PAUL DESTIEU
Artiste
Vit et travaille à Marseille
Ses recherches interrogent l’évolution des médias et la place qu’ils occupent dans notre environnement actuel. Ses réflexions sont sensiblement nourries par l’histoire des technologies, des langages, du son ou du cinéma. Sa pratique de l’image se développe dans une relation élargie à d’autres médias, à la recherche de nouvelles formes d’expression et de logiques de création par le biais du son, de mises en espace, des outils numériques et de l’architecture. Son travail investit de manière transversale les tensions qui se jouent entre l’émergence et la disparition d’outils à différentes époques. Il s’agit alors de pousser ces technologies dans leurs retranchements, à la limite de leur point de rupture, pour alimenter autant de sens de relecture de notre histoire.
Il est à l’initiative d’Otto-Prod / La Vitrine et participe à la mise en place de programmes de résidence et d’expositions.
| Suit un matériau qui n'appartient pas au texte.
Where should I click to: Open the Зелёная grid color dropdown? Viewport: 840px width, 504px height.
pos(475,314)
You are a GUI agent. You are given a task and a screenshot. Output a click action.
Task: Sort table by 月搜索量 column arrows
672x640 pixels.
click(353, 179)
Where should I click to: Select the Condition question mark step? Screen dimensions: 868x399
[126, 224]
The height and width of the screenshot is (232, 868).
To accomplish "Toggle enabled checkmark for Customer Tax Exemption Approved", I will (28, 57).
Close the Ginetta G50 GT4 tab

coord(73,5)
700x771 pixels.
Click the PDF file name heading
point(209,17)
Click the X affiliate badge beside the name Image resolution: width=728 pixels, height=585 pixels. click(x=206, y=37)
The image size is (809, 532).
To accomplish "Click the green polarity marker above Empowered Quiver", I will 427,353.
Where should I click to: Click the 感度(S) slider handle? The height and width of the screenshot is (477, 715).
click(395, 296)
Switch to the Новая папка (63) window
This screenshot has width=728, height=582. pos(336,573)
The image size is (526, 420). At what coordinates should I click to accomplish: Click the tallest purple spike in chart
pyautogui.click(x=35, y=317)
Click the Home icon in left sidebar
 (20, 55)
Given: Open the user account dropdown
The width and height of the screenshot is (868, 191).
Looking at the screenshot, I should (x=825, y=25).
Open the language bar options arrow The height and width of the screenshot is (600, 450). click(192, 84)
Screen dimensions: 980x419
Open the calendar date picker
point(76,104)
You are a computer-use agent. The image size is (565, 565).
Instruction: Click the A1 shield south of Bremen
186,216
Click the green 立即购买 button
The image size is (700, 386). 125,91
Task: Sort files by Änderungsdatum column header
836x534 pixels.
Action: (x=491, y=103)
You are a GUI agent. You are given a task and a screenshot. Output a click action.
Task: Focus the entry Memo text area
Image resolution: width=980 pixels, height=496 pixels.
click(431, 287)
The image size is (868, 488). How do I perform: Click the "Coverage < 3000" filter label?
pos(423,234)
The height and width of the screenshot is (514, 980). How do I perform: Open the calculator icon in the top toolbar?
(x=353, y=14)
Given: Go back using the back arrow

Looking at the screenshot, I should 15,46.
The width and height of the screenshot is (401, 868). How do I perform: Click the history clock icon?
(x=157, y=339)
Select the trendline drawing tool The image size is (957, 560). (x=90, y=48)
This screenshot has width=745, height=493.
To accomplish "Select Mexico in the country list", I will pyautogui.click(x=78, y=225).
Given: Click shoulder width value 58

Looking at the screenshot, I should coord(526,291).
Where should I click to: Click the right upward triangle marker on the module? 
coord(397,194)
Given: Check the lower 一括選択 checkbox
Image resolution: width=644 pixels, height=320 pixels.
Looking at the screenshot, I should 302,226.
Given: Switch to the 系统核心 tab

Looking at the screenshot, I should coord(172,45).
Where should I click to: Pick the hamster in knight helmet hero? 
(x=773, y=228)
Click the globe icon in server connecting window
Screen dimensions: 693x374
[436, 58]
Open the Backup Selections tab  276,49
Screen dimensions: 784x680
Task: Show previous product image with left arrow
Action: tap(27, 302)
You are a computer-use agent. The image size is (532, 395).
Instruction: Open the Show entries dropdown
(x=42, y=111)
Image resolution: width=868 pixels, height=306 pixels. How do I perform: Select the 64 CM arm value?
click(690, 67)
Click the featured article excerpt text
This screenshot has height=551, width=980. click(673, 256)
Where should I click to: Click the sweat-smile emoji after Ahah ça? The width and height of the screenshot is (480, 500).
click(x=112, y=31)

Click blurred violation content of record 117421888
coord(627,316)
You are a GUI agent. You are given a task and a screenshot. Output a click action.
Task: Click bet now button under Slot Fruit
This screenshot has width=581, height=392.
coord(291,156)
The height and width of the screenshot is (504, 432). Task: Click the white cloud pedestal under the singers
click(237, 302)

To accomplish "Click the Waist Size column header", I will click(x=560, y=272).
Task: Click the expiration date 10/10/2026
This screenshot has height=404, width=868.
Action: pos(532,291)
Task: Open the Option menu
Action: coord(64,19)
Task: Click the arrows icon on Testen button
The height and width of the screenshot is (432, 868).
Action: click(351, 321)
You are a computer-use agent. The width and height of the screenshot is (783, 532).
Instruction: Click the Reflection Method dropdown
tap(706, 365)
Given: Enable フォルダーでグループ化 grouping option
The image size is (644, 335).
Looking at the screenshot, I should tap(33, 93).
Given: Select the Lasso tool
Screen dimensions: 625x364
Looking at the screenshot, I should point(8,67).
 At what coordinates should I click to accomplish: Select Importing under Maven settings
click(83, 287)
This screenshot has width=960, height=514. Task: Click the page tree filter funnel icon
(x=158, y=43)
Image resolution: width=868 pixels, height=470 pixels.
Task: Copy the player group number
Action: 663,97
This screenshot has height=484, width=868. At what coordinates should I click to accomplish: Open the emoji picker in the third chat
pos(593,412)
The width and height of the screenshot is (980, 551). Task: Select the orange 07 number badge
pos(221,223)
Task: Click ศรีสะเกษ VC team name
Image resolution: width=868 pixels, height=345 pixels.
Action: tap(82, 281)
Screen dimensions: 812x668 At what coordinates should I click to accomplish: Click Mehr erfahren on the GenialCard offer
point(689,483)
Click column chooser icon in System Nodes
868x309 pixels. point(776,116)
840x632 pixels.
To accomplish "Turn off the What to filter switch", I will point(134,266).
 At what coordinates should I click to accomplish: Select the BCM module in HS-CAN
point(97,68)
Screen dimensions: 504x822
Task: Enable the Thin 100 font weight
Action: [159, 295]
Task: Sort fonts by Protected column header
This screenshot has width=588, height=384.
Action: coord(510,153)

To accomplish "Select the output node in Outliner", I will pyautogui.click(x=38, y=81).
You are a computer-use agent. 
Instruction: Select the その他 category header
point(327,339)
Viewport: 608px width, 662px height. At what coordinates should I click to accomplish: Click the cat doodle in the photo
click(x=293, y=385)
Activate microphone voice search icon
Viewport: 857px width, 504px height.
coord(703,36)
C’est en artiste que Paul Destieu s’intéresse aux transformations des images, de leurs statuts, de leurs modes de création, de diffusion et de consommation. Il les pense à la fois comme des actions et des flux, des apparitions et des codes. Il les saisit comme des fragments mobiles de notre environnement et les traite comme les contours sensibles de nos comportements. Paul Destieu se définit ainsi comme un observateur de la propagation des technologies dans nos sociétés, mais en tant qu’artiste, il développe une observation active qui se déploie au travers de diverses expérimentations, de tentatives et d’explorations, de questionnements et de mise en tension de la perception. Il s’agit de déployer des stratégies formelles d’exploration des médias – qu’ils soient numériques ou analogiques – de façon à comprendre leurs limites, de se jouer des esthétiques qu’ils produisent et de faire apparaître la dimension politique qu’ils véhiculent, ne serait-ce que par le simple fait de constituer la matière sensible d’une époque.
Du système à la matière
Ici, les images se confrontent à la matière. À contre-pied du cliché réducteur qui ramène l’intégration dans le flux des médias à une simple dématérialisation, Paul Destieu exploite le processus médiatique comme un laboratoire d’investigation des matériaux et des temporalités. Il procède par décomposition, collage, surimpression ou entrelacement. Il cherche à faire apparaître des structures, à organiser des syntaxes, à manifester l’organisation des gestes, l’articulation des actions. Il travaille à révéler l’activité par laquelle nous percevons, avec nos outils et nos codes, les données qui constituent notre milieu. L’image, le son, le mouvement, ne sont plus ici simplement détachés de leur support ou de leur source, mais ils forment ensemble une totalité organique. Cette totalité est redéfinie par chaque époque. Elle en est le témoin, elle en donne l’esprit.
Métrique par défaut
C’est en examinant les productions sonores et les « mécanismes-horloges » de différentes machines (caractérisées par les notions de performance et de productivité) que s’est imposée à Paul Destieu la compréhension du son comme architecture dynamique et la conception du rythme comme mesure subjective du temps. Chaque machine, envisagée comme média et outils de création, devient alors un instrument musical possible dont la morphologie et le potentiel sonore sont expérimentés en collaborations avec des musiciens. Par des opérations d’assemblage, de détournement, de décomposition ou d’association, l’artiste sonde leurs modalités d’expressions rythmiques. Physicalité de l’instrument, gestuelle, mouvement, orientation de l’écoute, système de notation, composition sont autant de motifs qui dessinent l’orientation de ses dernières productions.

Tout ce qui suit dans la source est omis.